Marie Magdalene “Marlene” Dietrich (December 27, 1901 – May 6, 1992) was a German-American actress and singer. Her career spanned from the 1910s to the 1980s. In 1920s Berlin, she performed on the stage and in silent films. Her performance as Lola-Lola in Josef von Sternberg‘s The Blue Angel (1930) brought her international acclaim and a contract with Paramount Pictures. Dietrich starred in many Hollywood films including, most iconically, the six vehicles directed by Sternberg – Morocco (1930) (her one Academy Award nomination), with Gary Cooper and and Adolphe Menjou; Dishonored (1931), with Victor McLaglen, Gustav von Seyffertitz and Warner Oland; Shanghai Express (1932), with Clive Brook, Anna May Wong, and Oland; and Blonde Venus (1932), with Herbert Marshall and Cary Grant; The Scarlet Empress (1934), with John Davis Lodge, Sam Jaffe, Louise Dresser, and C. Aubrey Smith; and The Devil Is a Woman (1935), with Lionel Atwill, Cesar Romero, Edward Everett Horton, and Luisa Espine.

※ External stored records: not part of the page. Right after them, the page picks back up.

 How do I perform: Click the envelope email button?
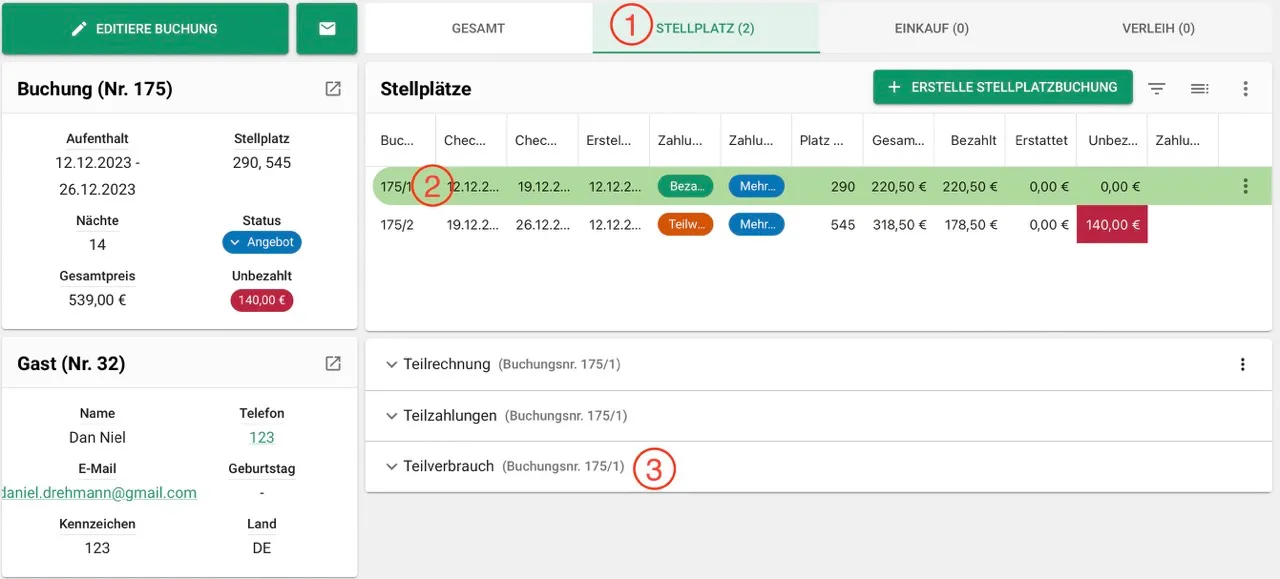327,29
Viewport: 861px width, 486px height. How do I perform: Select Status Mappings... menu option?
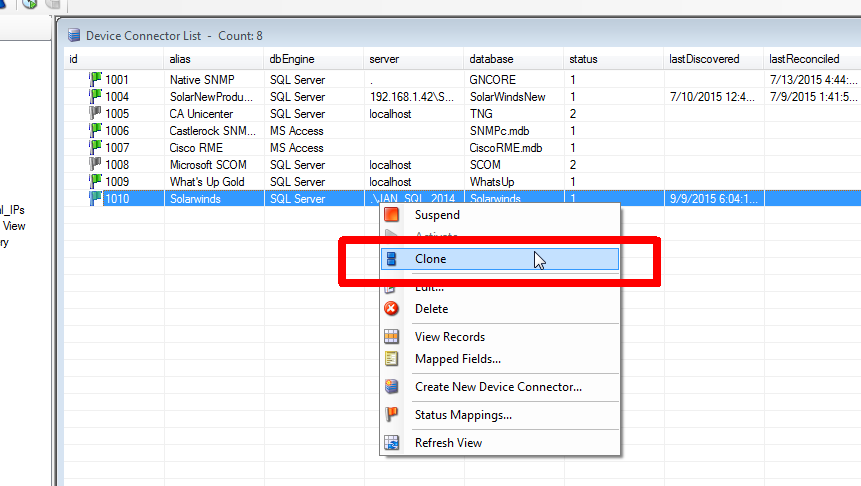click(463, 415)
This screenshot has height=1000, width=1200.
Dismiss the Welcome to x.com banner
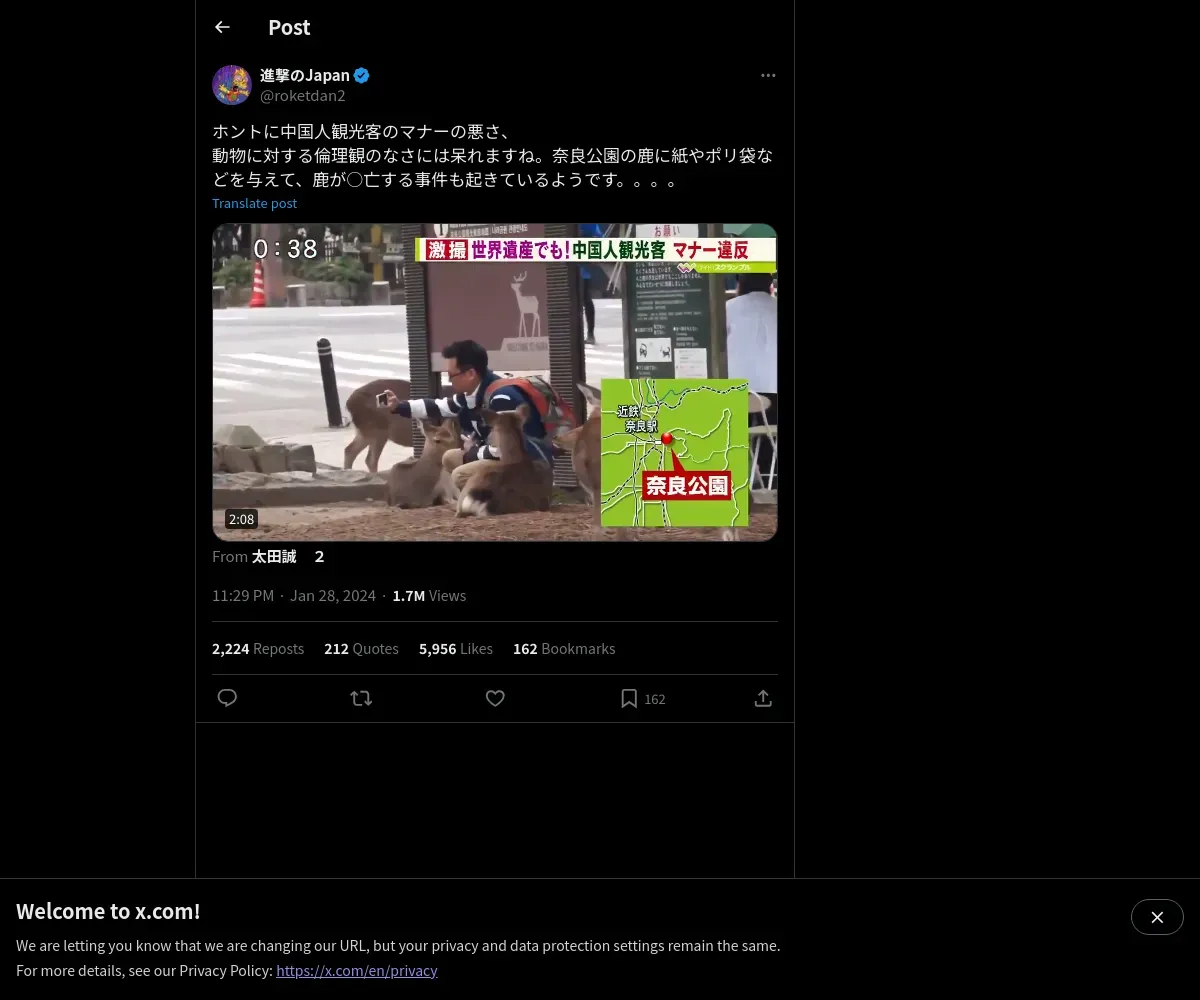(x=1157, y=917)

Other films in the 1930s include Frank Borzage’s Desire (1936), with Cooper; Richard Boleslawski’s The Garden of Allah (1936), with Charles Boyer, Basil Rathbone, C. Aubrey Smith, Joseph Schildkraut, John Carradine, Alan Marshal, and Lucile Watson; Jacques Feyder’s Knight Without Armor (1937), with Robert Donat; Ernst Lubitsch’s Angel (1937), with Herbert Marshall, Melvyn Douglas, Edward Everett Horton, Laura Hope Crews, and Herbert Mundin; and George Marshall‘s Destry Rides Again (1939), with James Stewart.

She successfully traded on her glamorous persona and “exotic” looks, and became one of the highest-paid actresses of the era. Throughout World War II she was a high-profile entertainer in the United States. Films in the 1940s include Tay Garnett’s Seven Sinners (1940), with John Wayne; Raoul Walsh’s Manpower (1941), with Edward G. Robinson and George Raft; Mitchell Liesen’s The Lady Is Willing (1942), with Fred MacMurray and Aline MacMahon; Lewis Seiler’s Pittsburgh (1942), with Randolph Scott, Wayne, and Shemp Howard; William Dieterle’s Kismit (1944), with Ronald Colman, Joy Page, and Florence Bates; Georges Lacombe’s Martin Roumagnac (1946), with Jean Gabin; Leisen’s Golden Earnings (1947), with Ray Milland; and Billy Wilder‘s A Foreign Affair (1948), Jean Arthur and John Land.

Although she still made occasional films after the war, Dietrich spent most of the 1950s to the 1970s touring the world as a marquee live-show performer. Films during this period include Alfred Hitchcock‘s Stage Fright (1950), with Jane Wyman, Michael Wilding, and Richard Todd; Henry Koster‘s No Highway in the Sky (1951), with Stewart, Glynis Johns, Niall MacGinnis, Janette Scott, and Jack Hawkins; Fritz Lang‘s Rancho Notorious (1952), with Arthur Kennedy and Mel Ferrer; Samuel L. Taylor’s The Monte Carlo Story (1956), with Vittorio De Sica, Arthur O’Connell, Natalie Trundy, Mischa Auer, and Renato Rascel; Wilder’s Witness for the Prosecution (1957), with Tyrone Power, Charles Laughton, and Elsa Lanchester; and Touch of Evil (1958), with Orson Welles (who also directed), Charlton Heston, Janet Leigh, Joseph Calleia, and Akim Tamiroff, Stanley Kramer‘s Judgment at Nuremberg (1961), with Spencer Tracy, Burt Lancaster, Richard Widmark, Maximilian Schell, Werner Klemperer, Judy Garland, William Shatner, and Montgomery Clift.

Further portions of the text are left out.